What Grant Brisbee said about him after his final game:
From 1997 to 2007, we expected the Giants to win. There were some pessimists before every season - and there sure weren’t too many fans thinking this 2007 team was anything special - but having Bonds on the Giants meant the Giants had a chance.
Now? No chance. You can’t point to the worst-to-first shenanigans of the 1997 team because that team had Bonds.

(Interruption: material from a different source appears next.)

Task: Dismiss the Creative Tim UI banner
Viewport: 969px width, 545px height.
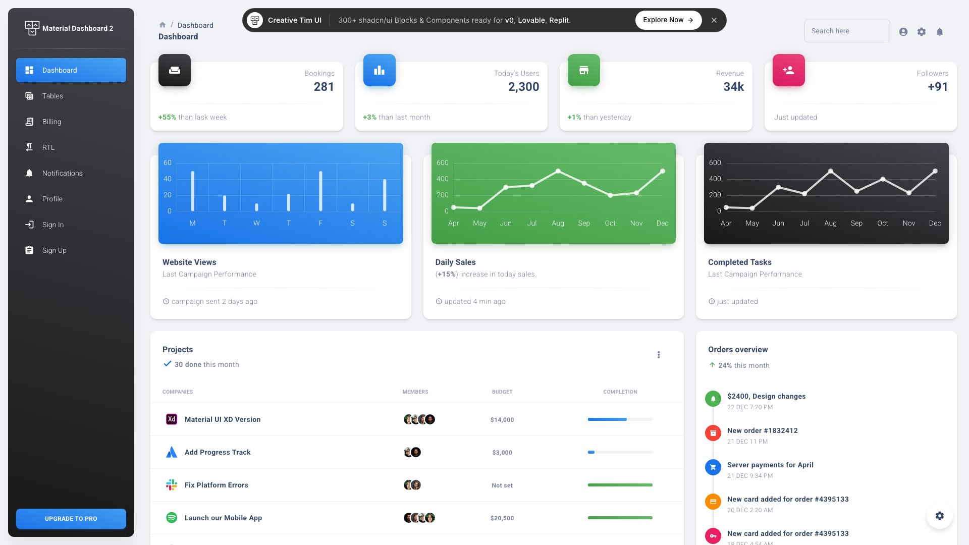Action: point(714,20)
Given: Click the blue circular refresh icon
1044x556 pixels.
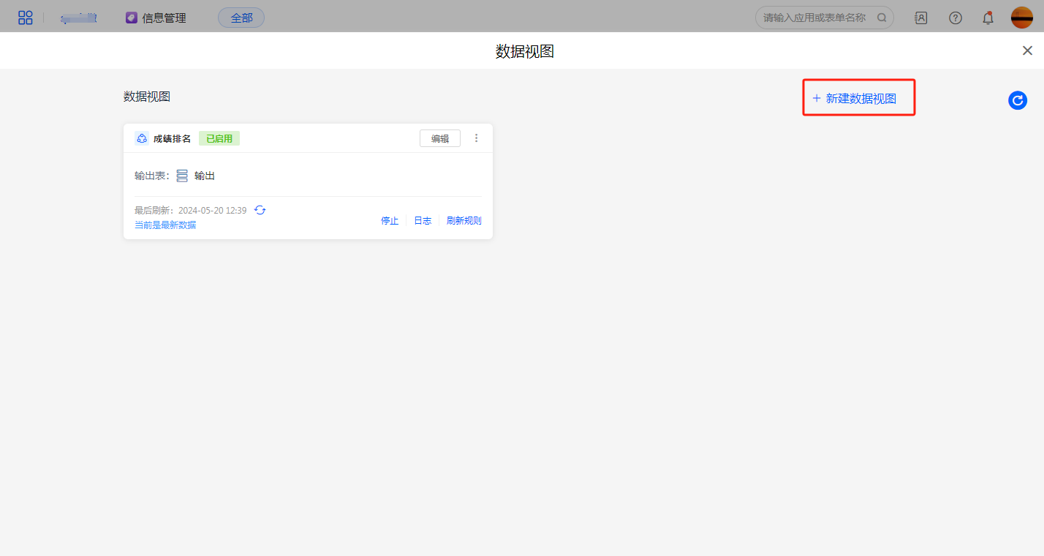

This team is going to be filled with the Steve Scarsones, Dax Joneses, and Desi Wilsons of our time, except there isn’t going to be a Bonds there when we find the diamonds in the rough - the Rich Aurilias and Bill Muellers. I’d love to be wrong, but the 2008 team is going to be some kind of awful.
Bonds hit one to the warning track and then limped away. Think of the warning track as 2002, and there’s your metaphor for the Bonds Era.